JAKARTA – Dalam memperingati hari buruh yang kali ini bertepatan pada masa pandemi, Migrant Care meminta pemerintah untuk memberikan perlindungan dan perhatian khusus pada buruh migran Indonesia di luar negeri disaat adanya wabah corona.
Buruh migran merupakan salah satu pihak yang paling merasakan dampaknya, termasuk buruh migran Indonesia. Di Malaysia misalnya, kebijakan Perintah Kawalan Pergerakan (movement control order) yang diberlakukan di negara itu membuat ratusan ribu tenaga kerja asal Indonesia kehilangan pekerjaan mereka.
Sebagian lainnya mengaku sangat khawatir bakal kelaparan karena tak punya cukup tabungan untuk bertahan hidup. Tak sedikit pula yang akhirnya memutuskan pulang ke kampung halaman mereka.
Dari berbagai laporan yang masuk ke Migrant Care, seperti diungkapkan Zulyani Evi dari Divisi Data dan Informasi Migrant Care, serta survei yang dilakukan oleh organisasi pekerja migran Indonesia di Hong Kong diketahui adanya pembebanan kerja tambahan bagi para pekerja migran yang mobilitasnya terbatas karena kebijakan isolasi, pemaksaan kerja di hari libur dan tambahan bekerja dengan bahan kimia untuk pembersih.
Di sisi yang lain, dengan beban tambahan pekerjaan, mereka tidak mendapatkan tambahan gaji dan asupan vitamin yang memadai.
Dia mengatakan secara keseluruhan buruh migran Indonesia merupakan pihak yang paling rentan terpapar Covid-19. Evi menyayangkan kebijakan yang diambil beberapa negara, khususnya Malaysia, yang telah mendeportasi ribuan pekerja migran Indonesia yang tidak berdokumen di Malaysia.
Hal ini semakin membuat pekerja migran Indonesia rentan terpapar Covid-19 dan makin membuat perbatasan di kedua negara ini bisa menjadi media rantai-tular Covid-19.
Sementara Di Arab Saudi, lanjut Evi, sudah tiga kota yang dinyatakan lockdown yakni Mekkah, Madinah, dan Riyadh. Kebijakan lockdown di negara-negara tujuan buruh migran Indonesia akan menambah kerentanan pekerja migran perempuan di sektor domestik akan Kekerasan Berbasis Gender.
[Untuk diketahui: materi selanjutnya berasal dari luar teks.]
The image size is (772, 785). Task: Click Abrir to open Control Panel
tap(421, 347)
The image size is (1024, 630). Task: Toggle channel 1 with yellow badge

Di Arab Saudi juga masih banyak pekerja migran Indonesia tanpa dokumen yang terjebak dalam kondisi rentan dan bisa menghadapi ancaman deportasi.
“Sejak Arab Saudi bertahap menutup kota-kota padat mereka, kita sudah deg-degan karena kita tahu banyak pekerja migran dari Indonesia, baik yang bekerja sebagai PRT maupun mereka yang sudah menjadi pekerja lepas,” kata Evi, dilansir VOA Indonesia.
Menurut Evi, pemerintah harus memberikan perlindungan dan perhatian khusus kepada buruh migran Indonesia. Menurutnya pemerintah harus lebih agresif, tegas dan afirmatif kepada pekerja migran Indonesia.
Dia juga mengharapkan adanya kerjasama bilateral dan regional terkait penanganan isu ini. Migrant Care lanjut Evi mendorong pemerintah untuk bisa melakukan advokasi atau lobi yang lebih agresif untuk bisa membangun kerjasama bilateral, multilateral, atau regional.